**Cele**
• a. Przepisz z artykułu o zatrzymaniu suszu tytoniowego fragment zaczynający się od słów "Wspólna akcja funkcjonariuszy" i ciągnący się aż do słów "9,5 mln zł.".
• b. Napisz dalszą część artykułu o zatrzymaniu suszu tytoniowego, zaczynając od jego ostatniego zdania.

Wspólna akcja funkcjonariuszy z mazowieckiej i śląskiej KAS oraz Bieszczadzkiego Oddziału Straży Granicznej. Susz tytoniowy znajdował się w naczepie tira na jednym z mazowieckich parkingów. Wartość zatrzymanego towaru to blisko 9,5 mln zł.
Funkcjonariusze Służby Celno-Skarbowej (SCS) z mazowieckiej i śląskiej Krajowej Administracji Skarbowej (KAS) we współpracy z Bieszczadzkim Oddziałem Straży Granicznej zatrzymali ponad 16 ton nielegalnego suszu tytoniowego.
Przerwa w trasie
Zainteresowanie funkcjonariuszy wzbudził ciągnik siodłowy z naczepą zaparkowany na jednym z mazowieckich MOP-ów (Miejsca Obsługi Podróżnych). Pozostawiony samochód był otwarty. W pobliżu nie było kierowcy ani właściciela pojazdu.

**Dane**
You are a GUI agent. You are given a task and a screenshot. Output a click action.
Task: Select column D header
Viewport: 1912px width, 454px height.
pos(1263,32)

**Rozwiązane zadania**
• a.
Wspólna akcja funkcjonariuszy z mazowieckiej i śląskiej KAS oraz Bieszczadzkiego Oddziału Straży Granicznej. Susz tytoniowy znajdował się w naczepie tira na jednym z mazowieckich parkingów. Wartość zatrzymanego towaru to blisko 9,5 mln zł.

• b.
Diuna potwierdza podejrzenia
Przed rozpoczęciem kontroli wykorzystano umiejętności psa służbowego, Diuny. Diuna jest przeszkolona do wykrywania zapachu tytoniu. Jej zachowanie wskazało, że w naczepie znajdują się wyroby tytoniowe. To potwierdziło podejrzenia funkcjonariuszy, którzy przeszukali ciągnik oraz naczepę.
Sto kartonów, tony tytoniu, miliony złotych
Naczepa była załadowana kartonami wypełnionymi suszem tytoniowym bez polskich znaków akcyzy o wadze 16,2 tony. Szacunkowa wartość towaru to blisko 9,5 mln zł. Gdyby zabezpieczony towar trafił na rynek budżet państwa straciłby prawie 11 mln zł.
Tytoń w depozycie, postępowanie w toku
Kartony z suszem tytoniowym zabezpieczono w magazynie depozytowym Mazowieckiego Urzędu Celno-Skarbowego (MUCS) w Warszawie. W sprawie, w charakterze świadków, przesłuchano dwóch mężczyzn. Dalsze czynności prowadzi MUCS w Warszawie.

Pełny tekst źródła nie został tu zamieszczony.